Accelerated computing is replacing CPU-only computing as best practice. The litany of breakthroughs driven by accelerated computing, the ever increasing demand for accelerated applications, programming conventions that ease writing them, and constant improvements in the hardware that supports them, are driving this inevitable transition.
At the center of accelerated computing's success, both in terms of its impressive performance, and its ease of use, is the CUDA compute platform. CUDA provides a coding paradigm that extends languages like C, C++, Python, and Fortran, to be capable of running accelerated, massively parallelized code on the world's most performant parallel processors: NVIDIA GPUs. CUDA accelerates applications drastically with little effort, has an ecosystem of highly optimized libraries for DNN, BLAS, graph analytics, FFT, and more, and also ships with powerful command line and visual profilers.
CUDA supports many, if not most, of the world's most performant applications in, Computational Fluid Dynamics, Molecular Dynamics, Quantum Chemistry, Physics and HPC.
Learning CUDA will enable you to accelerate your own applications. Accelerated applications perform much faster than their CPU-only couterparts, and make possible computations that would be otherwise prohibited given the limited performance of CPU-only applications. In this lab you will receive an introduction to programming accelerated applications with CUDA C/C++, enough to be able to begin work accelerating your own CPU-only applications for performance gains, and for moving into novel computational territory.
The aim of the course is to provide an understanding of GPU hardware and a competence in CUDA GPU programming.

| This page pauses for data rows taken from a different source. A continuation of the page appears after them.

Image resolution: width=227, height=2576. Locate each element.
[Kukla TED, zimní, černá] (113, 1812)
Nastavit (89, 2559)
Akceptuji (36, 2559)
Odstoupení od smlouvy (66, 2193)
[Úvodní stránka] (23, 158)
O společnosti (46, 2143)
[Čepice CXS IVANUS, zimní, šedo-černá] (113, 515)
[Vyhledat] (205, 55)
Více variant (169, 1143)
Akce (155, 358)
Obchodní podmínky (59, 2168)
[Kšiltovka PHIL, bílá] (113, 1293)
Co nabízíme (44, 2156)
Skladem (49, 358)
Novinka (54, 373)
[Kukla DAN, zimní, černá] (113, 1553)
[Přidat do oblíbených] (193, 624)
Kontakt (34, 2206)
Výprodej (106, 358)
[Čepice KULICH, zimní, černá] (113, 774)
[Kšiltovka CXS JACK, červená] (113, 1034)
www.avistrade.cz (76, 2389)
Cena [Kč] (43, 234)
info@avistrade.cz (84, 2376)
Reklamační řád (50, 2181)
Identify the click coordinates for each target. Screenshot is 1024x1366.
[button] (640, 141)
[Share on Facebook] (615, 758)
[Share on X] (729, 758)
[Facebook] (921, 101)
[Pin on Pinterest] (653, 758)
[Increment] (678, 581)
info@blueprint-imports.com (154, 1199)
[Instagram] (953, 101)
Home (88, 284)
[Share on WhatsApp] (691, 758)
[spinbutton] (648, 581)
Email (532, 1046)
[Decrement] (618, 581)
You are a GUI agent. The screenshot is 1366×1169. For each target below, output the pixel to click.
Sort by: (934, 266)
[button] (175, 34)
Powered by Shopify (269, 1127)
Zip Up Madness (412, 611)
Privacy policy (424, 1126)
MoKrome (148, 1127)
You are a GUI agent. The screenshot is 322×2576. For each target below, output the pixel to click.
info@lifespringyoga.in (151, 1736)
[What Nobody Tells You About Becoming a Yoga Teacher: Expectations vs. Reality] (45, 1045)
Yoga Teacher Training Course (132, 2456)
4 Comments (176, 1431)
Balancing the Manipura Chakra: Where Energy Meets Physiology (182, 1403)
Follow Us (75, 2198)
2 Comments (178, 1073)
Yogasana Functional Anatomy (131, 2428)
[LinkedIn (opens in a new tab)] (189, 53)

Prior knowledge of CUDA or Parallel programming is not required.
Create an NVIDIA Developer account at http://courses.nvidia.com/join.
Make sure that WebSockets works for you: Test your laptop at http://websocketstest.com (Under ENVIRONMENT, confirm that "WebSockets" is checked yes and under WEBSOCKETS (PORT 80), confirm that "Data Receive", "Send", and "Echo Test" are checked yes).
Dr Jony Castagna is part of the High Performance Software Engineer group at Hartree Centre since 2016. His research is primarily in Turbulent Flow Simulations, Particle Methods for Mesoscale Simulation and HPC. He ported several scientific applications to NVidia multi-GPUs clusters using CUDA language since 2010 when he started working for an Oil & Gas company in London. He recently gained the NVidia Ambassador status from the NVidia Deep Learning Institute and started working with Deep Learning for Computer Vision and Scientific Applications.